One builder saying the options are:

- thermalite, 90mm cavity insulation, 10mm gap
- fibrelite, 150mm cavity filled with bats

Another builder saying:

- Thermalite and fibrelite similar u values so go with fibrelite, 90mm cavity insulation and 10mm gap

??

Are there other options? I just want building control sign off and use as little space up as possible and achieve sound construction and lowest price possible. Prefer to have a gap personally, don't like the sound of solid wall. It rains a lot here in Cheshire. How do you builders do it?
You can go Fibolites with 100mm cav and 90mm PIR interlocking (rebated) insulation such as this for example.

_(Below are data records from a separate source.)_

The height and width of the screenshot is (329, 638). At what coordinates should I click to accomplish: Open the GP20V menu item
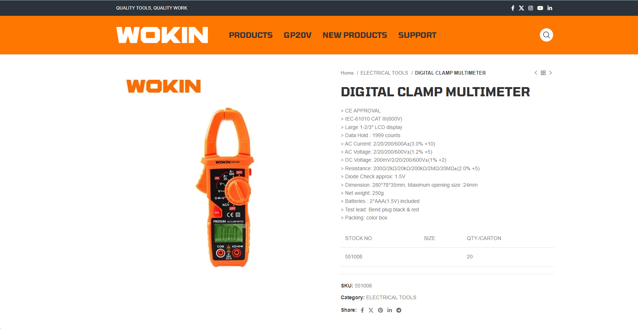click(x=298, y=35)
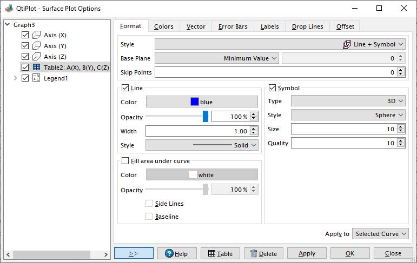Click the Delete trash can icon
417x263 pixels.
click(x=254, y=253)

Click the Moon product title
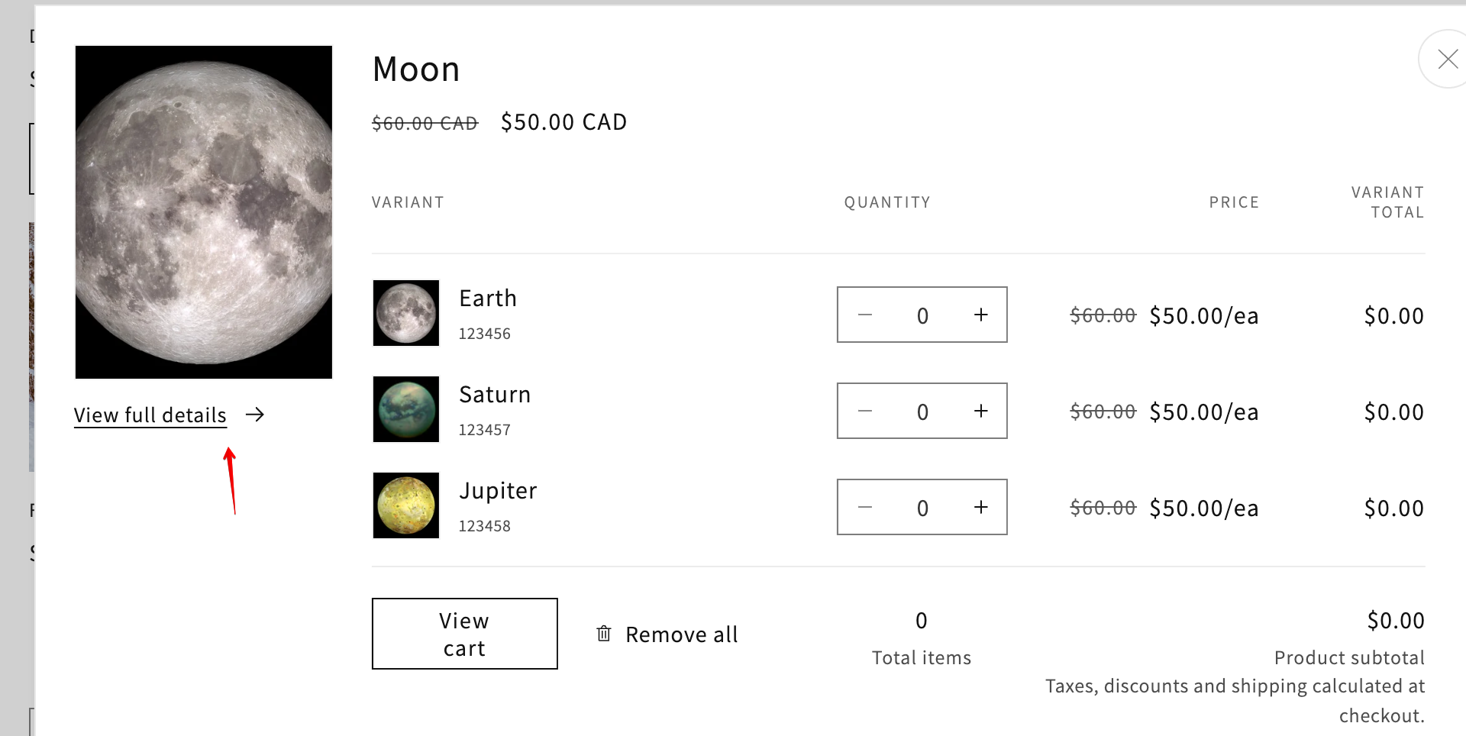[x=416, y=69]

It's a heck of a lot more expensive to buy than say Dritherm fibreglass and lot more effort to fit.
 
Thanks Nose. So what do you do when constructing single storey extensions?
We go with the expensive rebated PIR stuff, but it's a faff. It involves a lot of cutting, DPC's at the corners and abutments etc. The alternative is 150mm cav's and Dritherm, but astonishingly, I've yet to build a 150mm wide cav'. All my builds since the June 2022 rules change, have been done with the rebated gear and 100mm cavs.

It can put an extra couple of grand on an average extension, with the extra labour and added expense.